LUG approved pots and pans

In early 2003, I was outfitting my kitchen, and
posted the following question to the Leica Users Group:

So..... Let's say I was to have some luggers over for dinner.

 "What a wonderful hat!" Someone remarks at my Tilley, perched atop my hat rack. Everyone photographs it. My dog walks through the kitchen, someone remarks "Well! A Brittny! Fancy that! Feisty little pointer!" to which someone else enviously adds "What a lovely breed of upland bird dog! Fine, fine animal!" Shutters whirr and click. After seven or eight glasses of Chivas Brothers Royal Salute 50 year old scotch (mmmm!) someone suggests that we go outside and shoot a bunch of the empty scotch bottles with my very impressive Browning Citori over-and-under shotguns. We photograph one another firing guns and blasting bottles off of one another's heads. When we can barely stand and one or two of us have been winged by stray pellets, we retire to the house and stack our cameras on the kitchen table. "Holy crikies!" says one of the luggers, stumbling over my 200 year old Hammadan hand knotted Persian rug, and collapsing to the floor like a bag of sod and pinecones. He staggers to his feet, pulling the elegant Madeira hand embroidered Portuguese tablecloth with him (Leica's clatter and scatter everywhere, but we really don't care by now). "You have," he teeters back and someone almost catches him, but instead, now off balance, crashes into the stove, knocking my Kitchen-Aid mixer into the sink, "you have," says the first lugger, staggering to his feet, "the most excellent set of pots and pans!" He points vaguely at my iron pot rack which seems to be swinging from the ceiling. Or maybe the floor is rocking. "Yeah!" chimes in a third lugger, accidentally firing the shotgun into the floor, blasting my Bosh rotary hammer drill to bits and slightly injuring my dog, "what kind of pots and pans are those? They're FANTASTIC!"

"Well," I say proudly, "they're...."

And that was where I left it. Hoping for a little input from the top shelf snobs on the LUG. And I got
much more than a little input. The entire LUG went off the rails to respond.  And I'm proud to say
that I have outfitted my kitchen, upon their recommendation, in snob-friendly gear. I present it to you now:

" ... mostly All-Clad, you silly fools," I say, reeling backwards and dislodging a shelf of Risling Crystal which plummets to the floor in a melodious tintinnabulation of delicately shattering ice.

"An All-Clad 12 inch fry pan?" Belches one of the Luggers, picking it up and swinging it like a mace. "And the non-stick version as well!" I reply, deftly deflecting his blow into the Cifial Brass Works Asbury Widespread model kitchen faucet with a resonating "ting!" Someone vomits in my hat.

"There seems to be some Calphalon," someone remarks with a frown. I wave a broken bottle at him and he shuts up, quick.

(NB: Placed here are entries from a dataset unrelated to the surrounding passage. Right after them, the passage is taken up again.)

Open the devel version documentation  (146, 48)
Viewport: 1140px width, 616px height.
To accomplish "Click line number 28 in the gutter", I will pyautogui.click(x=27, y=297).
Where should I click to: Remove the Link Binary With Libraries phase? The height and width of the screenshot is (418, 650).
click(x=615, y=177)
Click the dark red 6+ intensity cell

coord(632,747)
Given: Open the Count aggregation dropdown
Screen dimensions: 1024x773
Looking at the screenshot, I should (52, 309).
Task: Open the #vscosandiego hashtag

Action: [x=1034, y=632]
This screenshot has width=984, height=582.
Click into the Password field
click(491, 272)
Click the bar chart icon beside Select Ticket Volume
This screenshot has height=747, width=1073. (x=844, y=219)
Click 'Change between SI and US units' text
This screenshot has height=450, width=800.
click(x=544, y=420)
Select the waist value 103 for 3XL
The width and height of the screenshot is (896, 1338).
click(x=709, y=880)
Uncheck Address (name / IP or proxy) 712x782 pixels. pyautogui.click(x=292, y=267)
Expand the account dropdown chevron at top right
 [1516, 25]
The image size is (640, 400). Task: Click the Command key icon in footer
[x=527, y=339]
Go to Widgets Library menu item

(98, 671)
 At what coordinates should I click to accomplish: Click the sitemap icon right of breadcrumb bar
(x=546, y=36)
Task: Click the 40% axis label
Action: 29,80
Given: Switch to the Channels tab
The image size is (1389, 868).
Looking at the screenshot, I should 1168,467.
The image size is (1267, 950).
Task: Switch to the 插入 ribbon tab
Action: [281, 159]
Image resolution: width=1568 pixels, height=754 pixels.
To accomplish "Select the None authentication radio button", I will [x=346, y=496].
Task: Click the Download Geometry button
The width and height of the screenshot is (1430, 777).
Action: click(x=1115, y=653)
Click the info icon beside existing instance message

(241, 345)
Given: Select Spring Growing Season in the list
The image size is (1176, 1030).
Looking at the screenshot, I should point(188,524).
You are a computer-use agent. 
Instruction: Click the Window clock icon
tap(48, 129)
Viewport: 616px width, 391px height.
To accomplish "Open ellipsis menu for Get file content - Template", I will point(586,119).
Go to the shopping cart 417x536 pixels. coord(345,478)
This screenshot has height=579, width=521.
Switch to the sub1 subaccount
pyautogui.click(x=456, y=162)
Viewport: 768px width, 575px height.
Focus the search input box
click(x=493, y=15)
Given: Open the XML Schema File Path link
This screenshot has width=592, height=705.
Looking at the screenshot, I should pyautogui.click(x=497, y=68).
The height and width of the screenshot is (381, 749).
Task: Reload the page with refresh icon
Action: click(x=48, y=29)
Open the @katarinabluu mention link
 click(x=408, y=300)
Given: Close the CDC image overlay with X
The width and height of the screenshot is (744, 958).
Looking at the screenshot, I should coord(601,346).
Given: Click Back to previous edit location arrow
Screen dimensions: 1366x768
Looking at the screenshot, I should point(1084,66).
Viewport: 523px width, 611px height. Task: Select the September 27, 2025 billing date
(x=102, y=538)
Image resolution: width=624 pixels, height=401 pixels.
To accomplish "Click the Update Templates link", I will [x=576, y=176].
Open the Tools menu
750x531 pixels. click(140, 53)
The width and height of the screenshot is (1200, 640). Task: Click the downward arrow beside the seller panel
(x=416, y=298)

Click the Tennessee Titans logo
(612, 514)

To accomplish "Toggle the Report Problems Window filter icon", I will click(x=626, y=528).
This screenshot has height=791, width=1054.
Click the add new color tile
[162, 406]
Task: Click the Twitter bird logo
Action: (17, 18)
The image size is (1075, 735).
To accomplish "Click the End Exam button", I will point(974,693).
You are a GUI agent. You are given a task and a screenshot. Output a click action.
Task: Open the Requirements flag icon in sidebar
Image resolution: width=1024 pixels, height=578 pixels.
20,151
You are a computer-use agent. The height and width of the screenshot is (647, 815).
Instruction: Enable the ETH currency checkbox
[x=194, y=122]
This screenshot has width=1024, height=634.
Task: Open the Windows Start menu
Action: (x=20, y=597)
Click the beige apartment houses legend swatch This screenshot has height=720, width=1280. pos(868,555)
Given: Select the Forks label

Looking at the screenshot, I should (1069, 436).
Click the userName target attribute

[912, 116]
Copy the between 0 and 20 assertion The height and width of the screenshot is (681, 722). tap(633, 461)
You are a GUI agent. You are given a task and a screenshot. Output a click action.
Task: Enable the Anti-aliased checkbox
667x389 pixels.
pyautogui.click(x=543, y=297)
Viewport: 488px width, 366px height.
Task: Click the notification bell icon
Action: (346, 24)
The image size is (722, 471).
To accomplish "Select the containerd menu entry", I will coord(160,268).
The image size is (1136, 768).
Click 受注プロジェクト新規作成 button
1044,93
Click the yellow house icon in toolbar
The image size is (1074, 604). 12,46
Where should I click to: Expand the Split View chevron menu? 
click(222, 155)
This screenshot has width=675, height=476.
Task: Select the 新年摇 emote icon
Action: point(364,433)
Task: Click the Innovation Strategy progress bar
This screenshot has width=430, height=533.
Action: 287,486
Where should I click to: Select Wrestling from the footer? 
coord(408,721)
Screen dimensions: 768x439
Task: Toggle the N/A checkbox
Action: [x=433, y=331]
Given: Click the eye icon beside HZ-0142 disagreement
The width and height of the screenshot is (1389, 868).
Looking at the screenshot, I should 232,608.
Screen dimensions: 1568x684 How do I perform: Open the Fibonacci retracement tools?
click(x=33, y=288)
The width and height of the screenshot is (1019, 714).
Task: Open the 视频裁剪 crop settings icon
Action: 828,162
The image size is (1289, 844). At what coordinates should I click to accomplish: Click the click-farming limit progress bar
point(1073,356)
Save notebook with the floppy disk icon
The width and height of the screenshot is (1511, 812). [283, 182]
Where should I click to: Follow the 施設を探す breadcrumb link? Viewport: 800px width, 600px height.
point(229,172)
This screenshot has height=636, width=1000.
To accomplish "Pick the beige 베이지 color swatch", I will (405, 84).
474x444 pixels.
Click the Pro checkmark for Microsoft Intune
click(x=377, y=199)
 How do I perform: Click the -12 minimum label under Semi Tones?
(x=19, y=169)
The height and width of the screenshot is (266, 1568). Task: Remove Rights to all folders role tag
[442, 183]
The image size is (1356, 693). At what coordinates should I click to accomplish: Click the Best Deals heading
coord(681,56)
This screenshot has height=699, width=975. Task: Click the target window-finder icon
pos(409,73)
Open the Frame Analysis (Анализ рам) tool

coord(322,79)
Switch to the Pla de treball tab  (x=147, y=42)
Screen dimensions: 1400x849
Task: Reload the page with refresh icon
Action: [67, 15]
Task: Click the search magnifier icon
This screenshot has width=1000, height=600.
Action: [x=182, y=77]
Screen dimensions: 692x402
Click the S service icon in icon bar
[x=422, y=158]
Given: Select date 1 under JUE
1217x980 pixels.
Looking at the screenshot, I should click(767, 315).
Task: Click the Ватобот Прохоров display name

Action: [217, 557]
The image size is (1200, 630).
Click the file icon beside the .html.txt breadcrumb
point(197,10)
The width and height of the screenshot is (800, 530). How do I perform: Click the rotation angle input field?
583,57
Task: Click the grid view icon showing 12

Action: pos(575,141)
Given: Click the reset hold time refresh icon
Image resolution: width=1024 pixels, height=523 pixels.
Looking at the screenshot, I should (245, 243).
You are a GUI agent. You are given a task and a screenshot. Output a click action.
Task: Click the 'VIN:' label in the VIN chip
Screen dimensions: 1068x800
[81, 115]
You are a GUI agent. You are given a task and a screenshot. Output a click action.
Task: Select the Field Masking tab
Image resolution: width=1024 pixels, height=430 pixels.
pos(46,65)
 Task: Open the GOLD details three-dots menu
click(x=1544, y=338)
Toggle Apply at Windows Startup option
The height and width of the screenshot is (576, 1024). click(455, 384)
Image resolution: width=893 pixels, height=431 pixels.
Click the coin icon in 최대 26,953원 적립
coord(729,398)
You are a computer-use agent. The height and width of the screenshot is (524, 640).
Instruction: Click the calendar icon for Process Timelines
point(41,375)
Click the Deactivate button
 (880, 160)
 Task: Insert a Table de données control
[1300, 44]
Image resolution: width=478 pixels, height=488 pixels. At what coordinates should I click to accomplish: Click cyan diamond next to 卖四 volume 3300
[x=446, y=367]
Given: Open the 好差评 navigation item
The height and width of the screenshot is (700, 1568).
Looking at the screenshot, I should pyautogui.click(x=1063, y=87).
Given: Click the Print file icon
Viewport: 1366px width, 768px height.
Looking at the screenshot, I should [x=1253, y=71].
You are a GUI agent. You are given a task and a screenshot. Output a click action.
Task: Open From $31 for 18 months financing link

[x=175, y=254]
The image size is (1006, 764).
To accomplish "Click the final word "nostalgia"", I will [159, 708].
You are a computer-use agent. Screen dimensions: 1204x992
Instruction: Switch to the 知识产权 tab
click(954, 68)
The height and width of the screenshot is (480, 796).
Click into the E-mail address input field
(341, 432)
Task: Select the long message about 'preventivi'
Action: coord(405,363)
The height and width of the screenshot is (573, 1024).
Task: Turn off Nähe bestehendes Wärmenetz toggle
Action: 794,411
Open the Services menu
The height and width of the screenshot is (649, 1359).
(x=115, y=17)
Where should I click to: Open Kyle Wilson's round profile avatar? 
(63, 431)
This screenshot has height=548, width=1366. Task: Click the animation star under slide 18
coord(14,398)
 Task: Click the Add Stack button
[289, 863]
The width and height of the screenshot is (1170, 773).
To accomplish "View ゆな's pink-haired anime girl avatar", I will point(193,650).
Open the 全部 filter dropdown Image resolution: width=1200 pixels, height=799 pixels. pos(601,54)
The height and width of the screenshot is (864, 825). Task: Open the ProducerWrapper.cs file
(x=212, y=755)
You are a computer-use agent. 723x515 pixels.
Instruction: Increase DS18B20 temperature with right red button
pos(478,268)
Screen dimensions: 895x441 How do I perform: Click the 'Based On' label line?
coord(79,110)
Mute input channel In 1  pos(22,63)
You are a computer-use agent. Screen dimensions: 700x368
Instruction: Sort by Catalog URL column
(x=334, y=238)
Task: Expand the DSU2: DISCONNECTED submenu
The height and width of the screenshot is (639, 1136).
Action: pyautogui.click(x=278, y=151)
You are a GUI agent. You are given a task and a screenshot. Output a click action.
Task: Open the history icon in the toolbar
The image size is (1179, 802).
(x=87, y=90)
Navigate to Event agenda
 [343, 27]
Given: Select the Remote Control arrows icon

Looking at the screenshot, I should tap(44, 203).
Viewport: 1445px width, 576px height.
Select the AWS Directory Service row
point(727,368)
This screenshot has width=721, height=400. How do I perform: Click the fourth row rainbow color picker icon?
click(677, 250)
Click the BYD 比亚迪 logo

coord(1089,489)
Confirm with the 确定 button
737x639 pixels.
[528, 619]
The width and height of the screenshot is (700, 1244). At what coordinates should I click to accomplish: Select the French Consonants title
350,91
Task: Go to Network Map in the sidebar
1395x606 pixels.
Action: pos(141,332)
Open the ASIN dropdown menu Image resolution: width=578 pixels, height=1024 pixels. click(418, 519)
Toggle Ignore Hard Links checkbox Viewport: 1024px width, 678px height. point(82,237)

"And the two quart sauce pan! All-clad!"
"Fo shizzle, it's all blinged out!"

"The pride of my kitchen," I say, opening a cabinet and searching for the bottle of The Macallen 50 year old I seem to remember hiding in there, "is my Barfing Frog Tea Kettle."

I notice some inspired individual barfing in one of my Le Creuset Dutch ovens but I'm too murky to complain, and the dutch ovens are all swimming before my eyes anyway. The red ones are faster. Though none of them match my lever Screwpull.

"Let's make Grey Goose martini's it in the Sunbeam Mixmaster Model 11!" a Lugger giggles.

"Mixed, not stirred! bahahahaha!" another chimes in.

"No, I say, "let's not!" The room swims before me, and the last thing I see before firing my 1842 John Rigby Smooth bore .50 caliber dueling pistol in the air at a bug is one of my Bruno Magli's (size 12) laying, inexplicably, in the sink filled with free range organic guacamole.

The next morning, I throw all those jerks out and make some breakfast in my Le Creuset 10 inch ceramic coated skillet, bonded with triple-layer Silverstone nonstick surface. I sit back, sipping a cup of Aged Yunnan Tribute Pu-erh tea from the Anhui province of China thinking what classy friends I entertain. Later in the afternoon I will notice a strange odor coming from one of my Dutch ovens and reconsider.